À sa sortie, Lock, Stock se démarquait du genre gangster par son mélange de récits entrelacés et d'un décor londonien. La prétendue complexité de son récit lui a valu des éloges particuliers, de nombreux critiques soulignant la manière satisfaisante dont tous les différents fils de l'intrigue s'articulaient enfin. Cependant, même si l'on ressent une certaine satisfaction à comprendre comment les nombreuses couches s'imbriquent, Lock, Stock n'est peut-être pas aussi révolutionnaire que beaucoup le pensaient.
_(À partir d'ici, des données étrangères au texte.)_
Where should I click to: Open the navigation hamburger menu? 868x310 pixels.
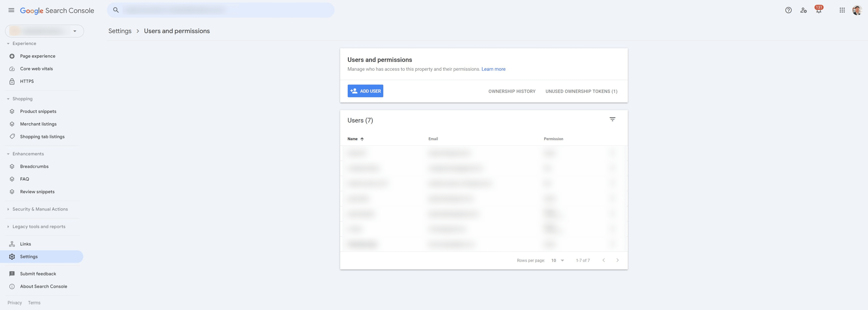[x=11, y=10]
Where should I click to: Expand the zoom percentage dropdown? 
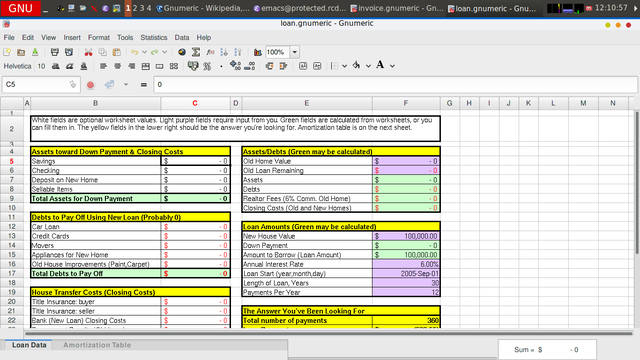click(294, 52)
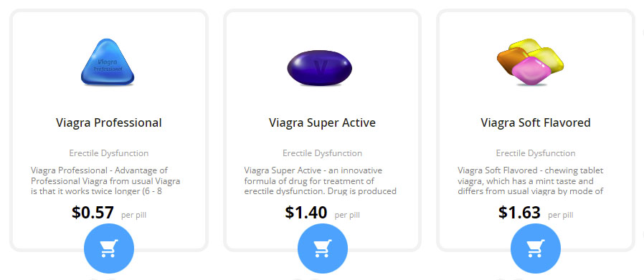
Task: Open the Viagra Professional product title
Action: pyautogui.click(x=109, y=122)
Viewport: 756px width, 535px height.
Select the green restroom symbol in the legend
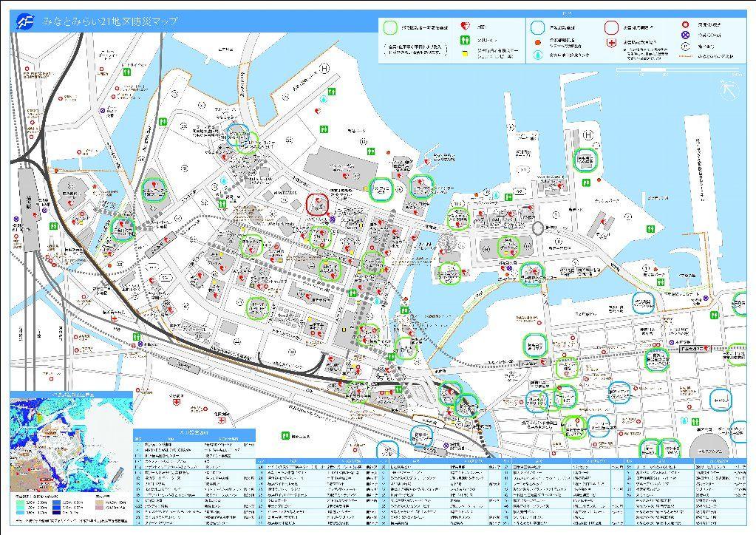click(465, 38)
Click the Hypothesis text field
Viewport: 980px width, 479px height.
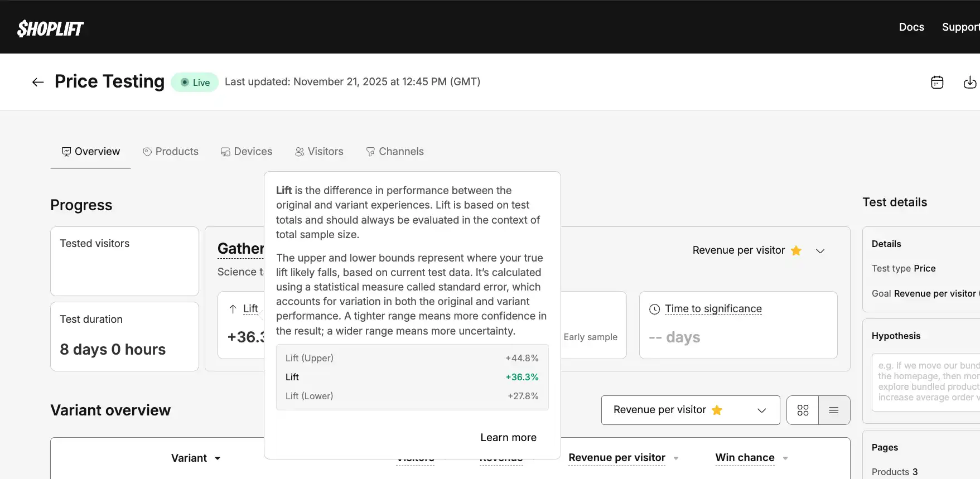pyautogui.click(x=926, y=382)
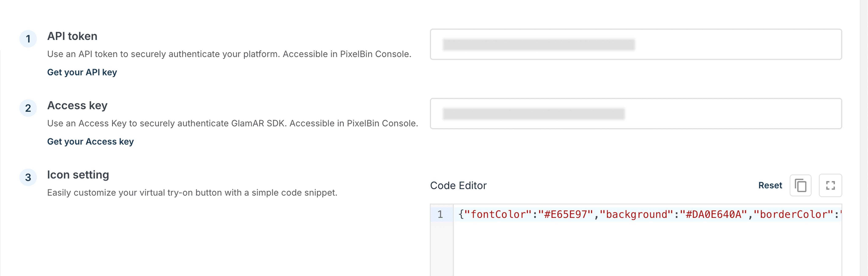Image resolution: width=868 pixels, height=276 pixels.
Task: Click the Icon setting heading
Action: click(78, 175)
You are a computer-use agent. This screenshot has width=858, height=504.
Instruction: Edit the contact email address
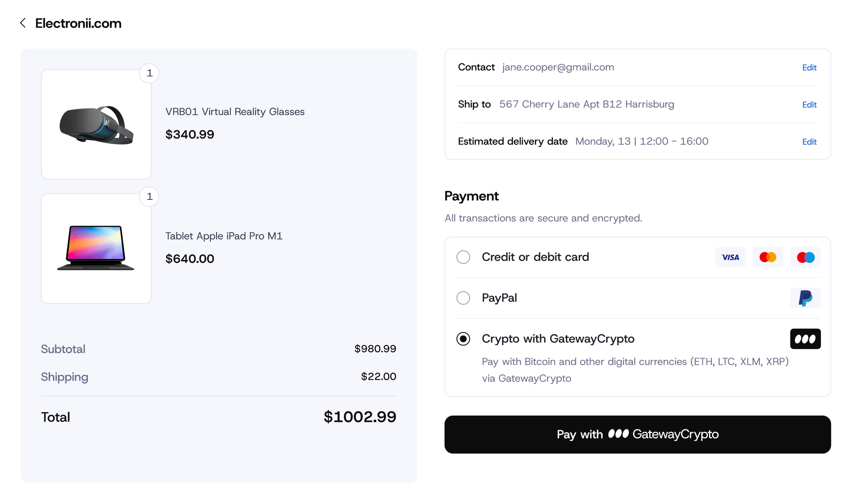click(x=809, y=68)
Le point négatif le plus évident est peut-être la similitude du film avec Pulp Fiction de Quentin Tarantino. Comme Lock, Stock, Pulp Fiction mélange plusieurs histoires en un seul récit assez cohérent (bien qu'avec sans doute encore plus de finesse que le film de Ritchie). Étant donné que Pulp Fiction, et d'autres prédécesseurs similaires, ont ouvert la voie à Lock, Stock, son approche narrative semble nettement moins impressionnante.

2 Jason Statham a eu la plus grande carrière post-lock, boursière

Le reste du casting n'a pas capitalisé de la même manière

Premier film de Jason Statham, Lock, Stock, and Two Smoking Barrels occupera toujours une place importante dans l'histoire du cinéma. Cependant, si Statham a utilisé ce film pour se propulser vers le succès international, il est peut-être surprenant que d'autres co-stars n'aient pas su en tirer parti.

Si Vinnie Jones, Dexter Fletcher, Jason Flemyng et Steven Mackintosh ont tous connu des carrières d’acteur impressionnantes, aucun d’entre eux n’a connu le même succès que Statham. En fait, Statham est sans conteste le plus grand nom à avoir joué dans Lock, Stock, même si d’autres membres du casting étaient, à ce moment-là, plus connus. Au contraire, cela montre à quel point Statham est bien plus talentueux que beaucoup ne le pensent.

1 autres films de gangsters britanniques sont bien meilleurs que Lock, Stock

Il existe de meilleurs exemples du genre

Grâce à la performance de Statham, au style caractéristique de Ritchie et à l'impact qu'a eu le film à sa sortie, Lock, Stock, and Two Smoking Barrels reste apprécié par beaucoup. Cependant, même s'il s'agit d'un film très divertissant qui a eu un impact énorme sur le cinéma britannique du début des années 2000, il n'est pas le meilleur exemple de film de gangsters britannique.

Avant Lock, Stock, des succès critiques comme The Long Good Friday offrent un aperçu beaucoup plus complet des complexités du monde criminel. Après Lock, Stock, des films comme Layer Cake parviennent à mélanger comédie et crime d'une manière plus subtile et convaincante. Même le propre Snatch de Guy Ritchie offre sans doute une version plus soignée de la même formule. Lock, Stock, and Two Smoking Barrels est peut-être un film de Jason Statham par excellence, mais il n'est pas sans défaut.